[[ Exercise data, beginning ]]

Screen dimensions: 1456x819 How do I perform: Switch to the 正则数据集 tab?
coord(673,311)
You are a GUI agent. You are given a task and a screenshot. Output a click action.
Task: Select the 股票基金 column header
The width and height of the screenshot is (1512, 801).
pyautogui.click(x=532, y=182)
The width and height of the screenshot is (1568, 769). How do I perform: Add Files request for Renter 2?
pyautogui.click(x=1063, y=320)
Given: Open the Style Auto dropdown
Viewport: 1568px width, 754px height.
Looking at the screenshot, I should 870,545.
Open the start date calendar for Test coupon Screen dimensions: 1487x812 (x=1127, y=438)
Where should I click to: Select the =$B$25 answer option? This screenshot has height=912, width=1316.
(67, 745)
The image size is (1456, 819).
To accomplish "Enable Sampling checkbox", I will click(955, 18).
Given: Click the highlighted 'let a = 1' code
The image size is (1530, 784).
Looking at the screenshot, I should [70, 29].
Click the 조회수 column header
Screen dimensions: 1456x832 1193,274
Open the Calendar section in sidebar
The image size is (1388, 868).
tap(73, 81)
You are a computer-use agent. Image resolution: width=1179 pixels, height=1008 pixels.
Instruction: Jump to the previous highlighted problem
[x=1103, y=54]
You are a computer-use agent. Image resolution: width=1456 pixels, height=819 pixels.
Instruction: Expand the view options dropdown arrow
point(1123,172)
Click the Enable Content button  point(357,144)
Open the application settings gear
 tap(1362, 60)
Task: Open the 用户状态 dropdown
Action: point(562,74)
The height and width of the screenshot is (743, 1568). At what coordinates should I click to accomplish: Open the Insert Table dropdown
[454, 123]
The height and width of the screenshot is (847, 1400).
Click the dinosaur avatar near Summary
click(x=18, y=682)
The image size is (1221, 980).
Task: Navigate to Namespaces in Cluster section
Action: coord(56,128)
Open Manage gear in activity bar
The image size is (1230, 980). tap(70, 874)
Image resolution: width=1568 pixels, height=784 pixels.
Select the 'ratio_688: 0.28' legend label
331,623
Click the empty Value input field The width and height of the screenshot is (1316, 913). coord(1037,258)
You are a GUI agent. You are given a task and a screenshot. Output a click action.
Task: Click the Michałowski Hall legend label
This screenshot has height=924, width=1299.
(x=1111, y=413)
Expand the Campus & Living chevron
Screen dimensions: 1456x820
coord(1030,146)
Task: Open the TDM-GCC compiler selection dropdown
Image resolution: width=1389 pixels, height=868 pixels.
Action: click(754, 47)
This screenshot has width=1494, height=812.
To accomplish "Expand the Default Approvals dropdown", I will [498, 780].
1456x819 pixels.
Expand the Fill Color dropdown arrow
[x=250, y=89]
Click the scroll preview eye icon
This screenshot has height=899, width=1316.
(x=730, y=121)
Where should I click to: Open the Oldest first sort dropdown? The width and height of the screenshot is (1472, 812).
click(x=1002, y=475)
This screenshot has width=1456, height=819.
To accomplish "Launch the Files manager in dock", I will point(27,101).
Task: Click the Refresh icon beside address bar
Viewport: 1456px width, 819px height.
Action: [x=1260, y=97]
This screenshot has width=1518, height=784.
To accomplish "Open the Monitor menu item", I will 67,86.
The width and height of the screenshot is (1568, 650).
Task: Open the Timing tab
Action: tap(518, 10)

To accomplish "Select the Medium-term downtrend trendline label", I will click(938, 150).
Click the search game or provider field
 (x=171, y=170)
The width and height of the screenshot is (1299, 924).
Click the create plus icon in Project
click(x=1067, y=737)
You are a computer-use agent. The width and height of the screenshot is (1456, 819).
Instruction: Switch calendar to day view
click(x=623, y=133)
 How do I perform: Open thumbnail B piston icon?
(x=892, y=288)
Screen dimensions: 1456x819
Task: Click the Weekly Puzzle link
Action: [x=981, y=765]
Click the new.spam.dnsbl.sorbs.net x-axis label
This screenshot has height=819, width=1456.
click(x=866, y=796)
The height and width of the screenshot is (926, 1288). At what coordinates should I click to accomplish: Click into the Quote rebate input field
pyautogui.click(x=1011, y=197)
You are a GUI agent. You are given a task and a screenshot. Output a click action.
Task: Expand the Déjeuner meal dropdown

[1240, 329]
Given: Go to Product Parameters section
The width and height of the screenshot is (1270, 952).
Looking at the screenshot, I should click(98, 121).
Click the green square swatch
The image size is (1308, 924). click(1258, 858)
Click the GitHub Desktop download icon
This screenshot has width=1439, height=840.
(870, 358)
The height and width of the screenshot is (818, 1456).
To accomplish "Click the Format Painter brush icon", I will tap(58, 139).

[[ Exercise data, end ]]

#### Work item:
Every record here must be output exactly, word for word.

#### Solution for this problem:
Screen dimensions: 1456x819 How do I perform: Switch to the 正则数据集 tab?
coord(673,311)
You are a GUI agent. You are given a task and a screenshot. Output a click action.
Task: Select the 股票基金 column header
The width and height of the screenshot is (1512, 801).
pyautogui.click(x=532, y=182)
The width and height of the screenshot is (1568, 769). How do I perform: Add Files request for Renter 2?
pyautogui.click(x=1063, y=320)
Given: Open the Style Auto dropdown
Viewport: 1568px width, 754px height.
Looking at the screenshot, I should 870,545.
Open the start date calendar for Test coupon Screen dimensions: 1487x812 (x=1127, y=438)
Where should I click to: Select the =$B$25 answer option? This screenshot has height=912, width=1316.
(67, 745)
The image size is (1456, 819).
To accomplish "Enable Sampling checkbox", I will click(955, 18).
Given: Click the highlighted 'let a = 1' code
The image size is (1530, 784).
Looking at the screenshot, I should [70, 29].
Click the 조회수 column header
Screen dimensions: 1456x832 1193,274
Open the Calendar section in sidebar
The image size is (1388, 868).
tap(73, 81)
You are a computer-use agent. Image resolution: width=1179 pixels, height=1008 pixels.
Instruction: Jump to the previous highlighted problem
[x=1103, y=54]
You are a computer-use agent. Image resolution: width=1456 pixels, height=819 pixels.
Instruction: Expand the view options dropdown arrow
point(1123,172)
Click the Enable Content button  point(357,144)
Open the application settings gear
 tap(1362, 60)
Task: Open the 用户状态 dropdown
Action: point(562,74)
The height and width of the screenshot is (743, 1568). At what coordinates should I click to accomplish: Open the Insert Table dropdown
[454, 123]
The height and width of the screenshot is (847, 1400).
Click the dinosaur avatar near Summary
click(x=18, y=682)
The image size is (1221, 980).
Task: Navigate to Namespaces in Cluster section
Action: coord(56,128)
Open Manage gear in activity bar
The image size is (1230, 980). tap(70, 874)
Image resolution: width=1568 pixels, height=784 pixels.
Select the 'ratio_688: 0.28' legend label
331,623
Click the empty Value input field The width and height of the screenshot is (1316, 913). coord(1037,258)
You are a GUI agent. You are given a task and a screenshot. Output a click action.
Task: Click the Michałowski Hall legend label
This screenshot has height=924, width=1299.
(x=1111, y=413)
Expand the Campus & Living chevron
Screen dimensions: 1456x820
coord(1030,146)
Task: Open the TDM-GCC compiler selection dropdown
Image resolution: width=1389 pixels, height=868 pixels.
Action: click(754, 47)
This screenshot has width=1494, height=812.
To accomplish "Expand the Default Approvals dropdown", I will [498, 780].
1456x819 pixels.
Expand the Fill Color dropdown arrow
[x=250, y=89]
Click the scroll preview eye icon
This screenshot has height=899, width=1316.
(x=730, y=121)
Where should I click to: Open the Oldest first sort dropdown? The width and height of the screenshot is (1472, 812).
click(x=1002, y=475)
This screenshot has width=1456, height=819.
To accomplish "Launch the Files manager in dock", I will point(27,101).
Task: Click the Refresh icon beside address bar
Viewport: 1456px width, 819px height.
Action: [x=1260, y=97]
This screenshot has width=1518, height=784.
To accomplish "Open the Monitor menu item", I will 67,86.
The width and height of the screenshot is (1568, 650).
Task: Open the Timing tab
Action: tap(518, 10)

To accomplish "Select the Medium-term downtrend trendline label", I will click(938, 150).
Click the search game or provider field
 (x=171, y=170)
The width and height of the screenshot is (1299, 924).
Click the create plus icon in Project
click(x=1067, y=737)
You are a computer-use agent. The width and height of the screenshot is (1456, 819).
Instruction: Switch calendar to day view
click(x=623, y=133)
 How do I perform: Open thumbnail B piston icon?
(x=892, y=288)
Screen dimensions: 1456x819
Task: Click the Weekly Puzzle link
Action: [x=981, y=765]
Click the new.spam.dnsbl.sorbs.net x-axis label
This screenshot has height=819, width=1456.
click(x=866, y=796)
The height and width of the screenshot is (926, 1288). At what coordinates should I click to accomplish: Click into the Quote rebate input field
pyautogui.click(x=1011, y=197)
You are a GUI agent. You are given a task and a screenshot. Output a click action.
Task: Expand the Déjeuner meal dropdown

[1240, 329]
Given: Go to Product Parameters section
The width and height of the screenshot is (1270, 952).
Looking at the screenshot, I should click(98, 121).
Click the green square swatch
The image size is (1308, 924). click(1258, 858)
Click the GitHub Desktop download icon
This screenshot has width=1439, height=840.
(870, 358)
The height and width of the screenshot is (818, 1456).
To accomplish "Click the Format Painter brush icon", I will tap(58, 139).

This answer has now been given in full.